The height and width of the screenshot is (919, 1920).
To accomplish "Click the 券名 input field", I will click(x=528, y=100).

# # #

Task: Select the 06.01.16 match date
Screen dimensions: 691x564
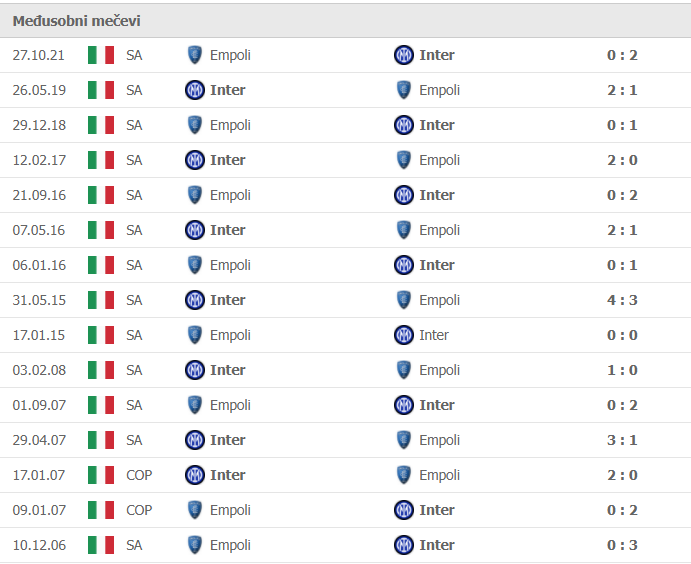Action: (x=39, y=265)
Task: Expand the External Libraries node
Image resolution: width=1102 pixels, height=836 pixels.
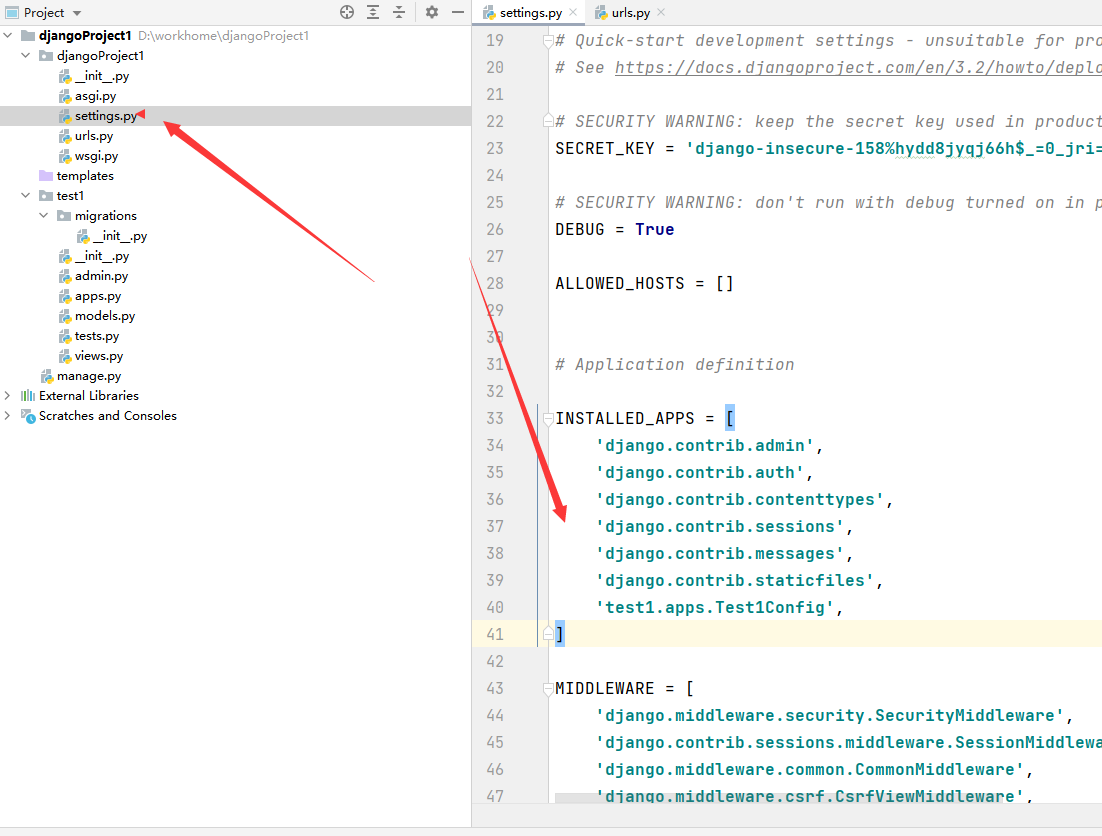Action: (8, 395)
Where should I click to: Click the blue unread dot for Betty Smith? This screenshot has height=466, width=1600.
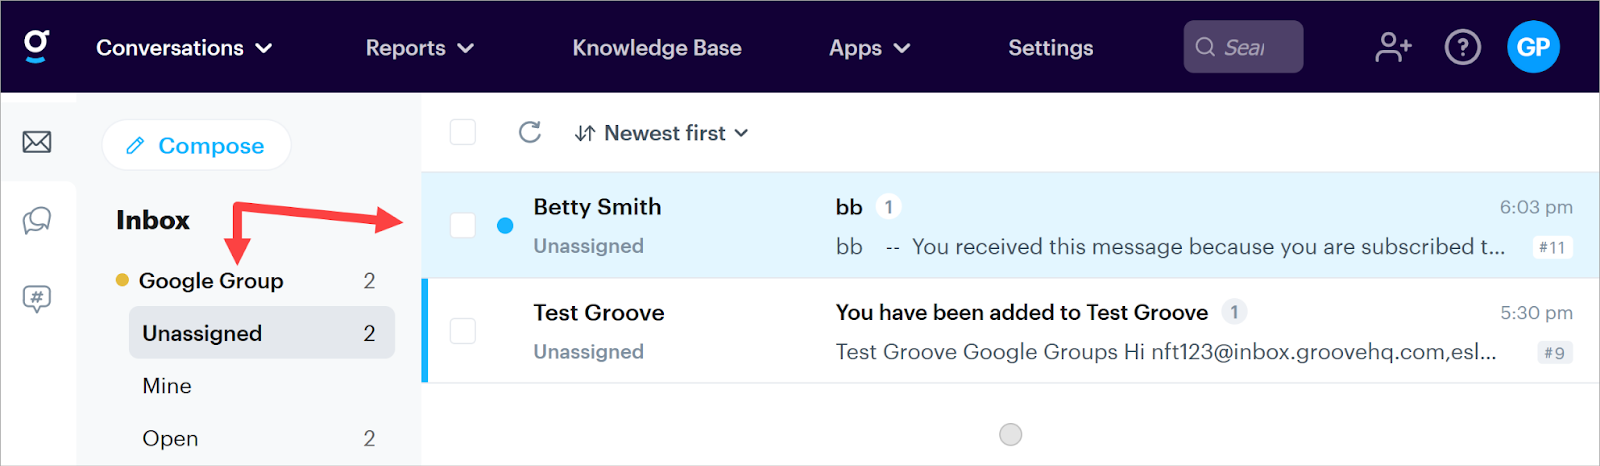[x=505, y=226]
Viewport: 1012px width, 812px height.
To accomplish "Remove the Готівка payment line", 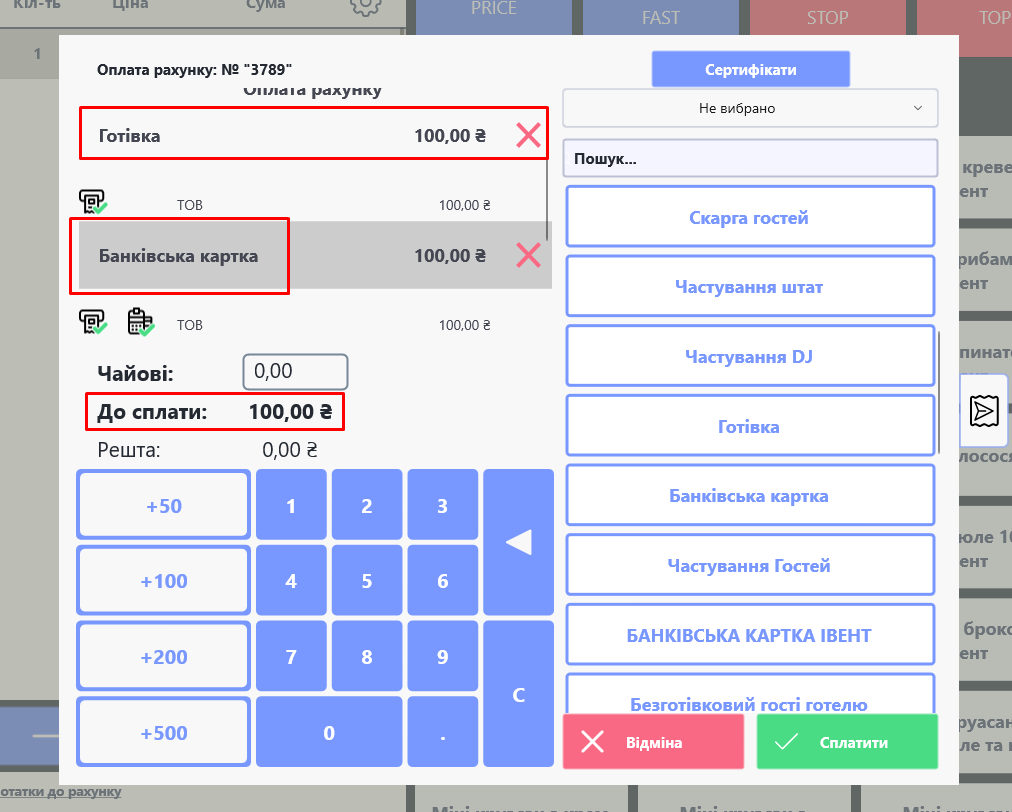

# # #

■ WORK INSTRUCTION ■
Go through the listing above and locate each line that holds the word "Task". Copy those lines.

■ RESPONSE BELOW ■
Task: Select the 06.01.16 match date
Task: Expand the External Libraries node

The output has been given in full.